**WORK INSTRUCTIONS:**
Find the word "agent" in the data, then copy each line where it is found.

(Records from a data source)
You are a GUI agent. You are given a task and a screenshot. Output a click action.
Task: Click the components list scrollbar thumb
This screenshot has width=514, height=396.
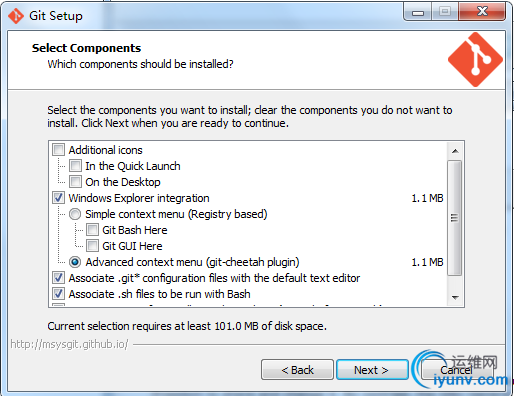click(455, 218)
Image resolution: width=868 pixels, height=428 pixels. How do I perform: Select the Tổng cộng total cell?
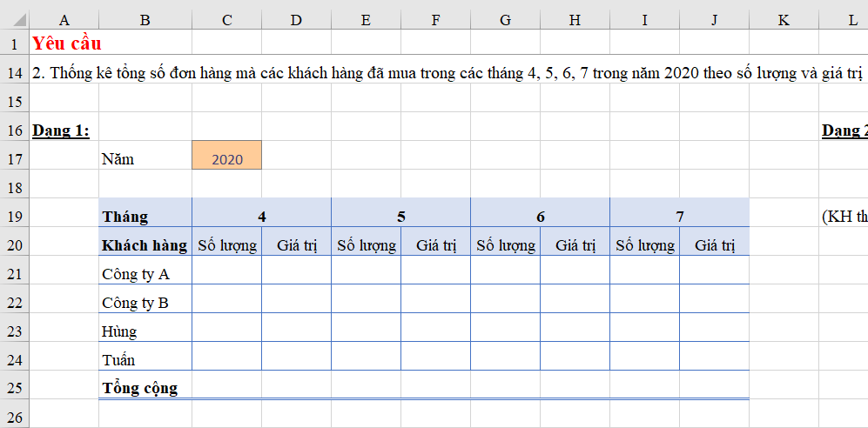pos(145,385)
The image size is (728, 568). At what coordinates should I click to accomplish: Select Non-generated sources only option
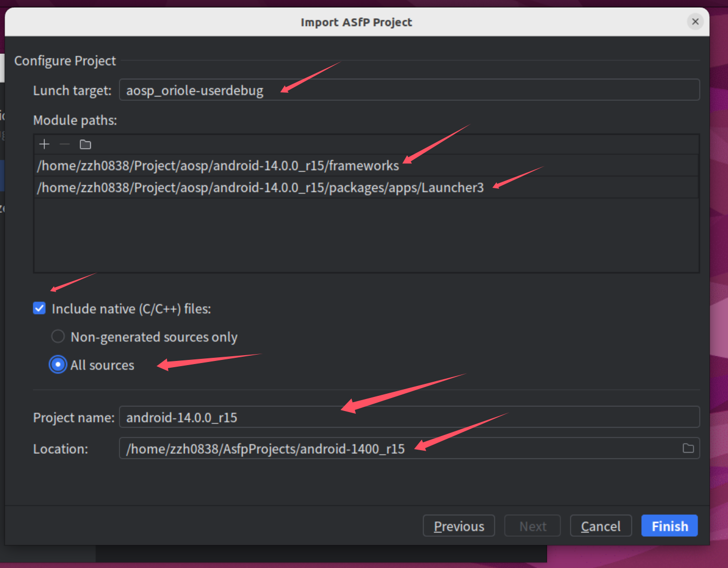pyautogui.click(x=58, y=337)
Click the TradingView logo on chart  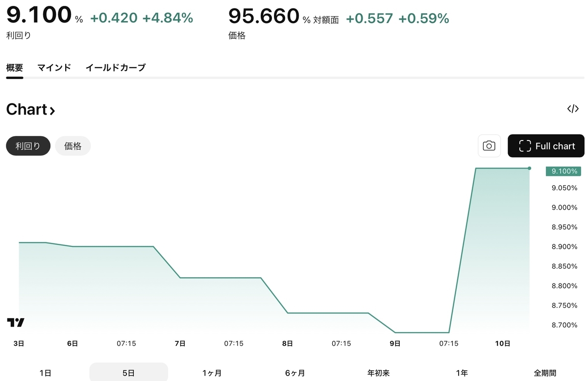tap(16, 322)
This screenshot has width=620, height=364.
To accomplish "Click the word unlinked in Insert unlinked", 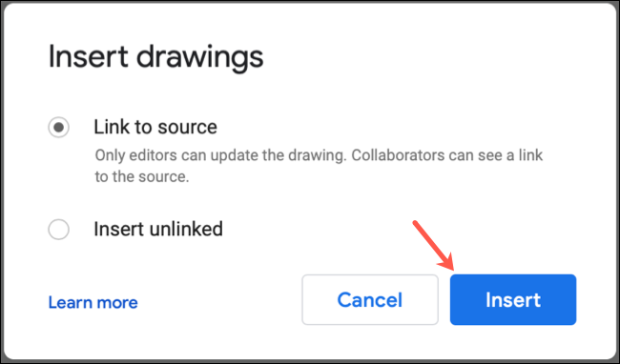I will tap(185, 229).
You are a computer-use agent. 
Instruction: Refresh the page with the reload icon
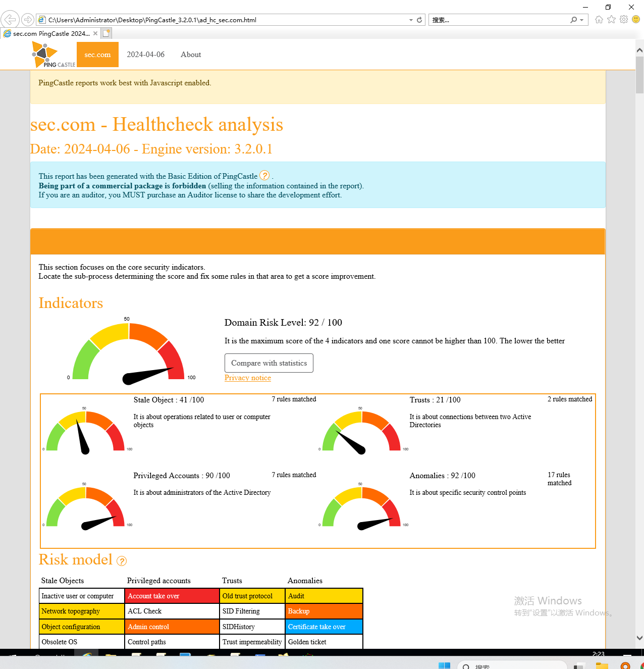coord(419,20)
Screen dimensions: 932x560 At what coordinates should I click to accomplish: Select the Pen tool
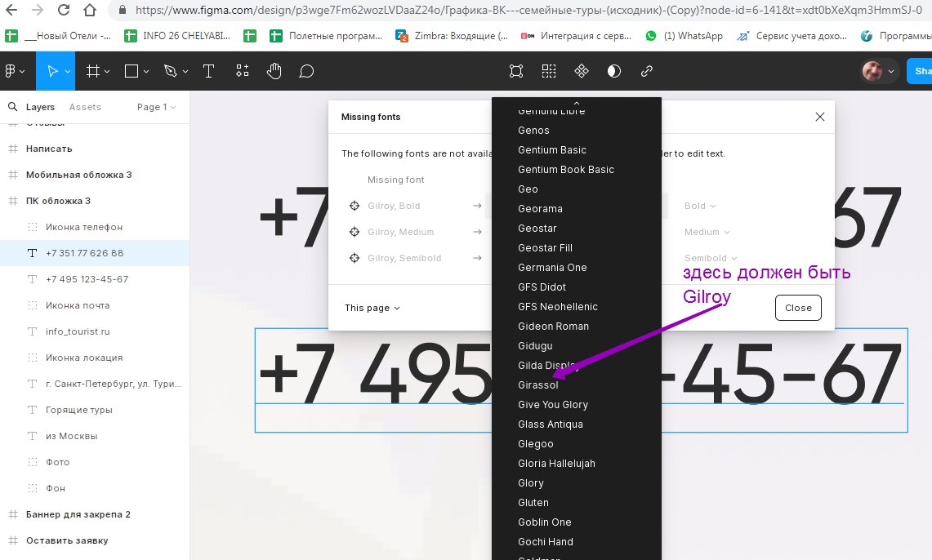[x=170, y=72]
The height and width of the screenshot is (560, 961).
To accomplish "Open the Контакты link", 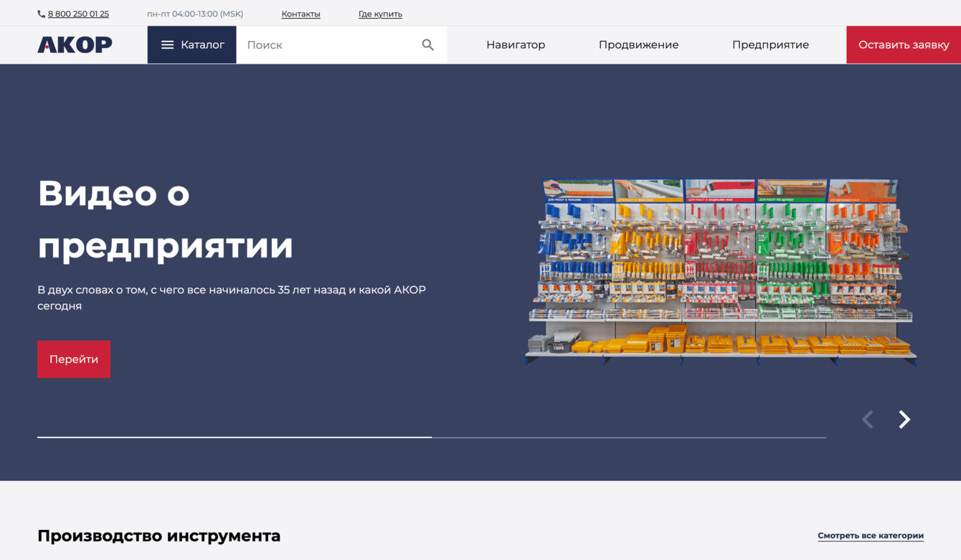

**OUTPUT FOR THIS TASK:**
You are a GUI agent. You are given a task and a screenshot. Output a click action.
You are a computer-use agent. 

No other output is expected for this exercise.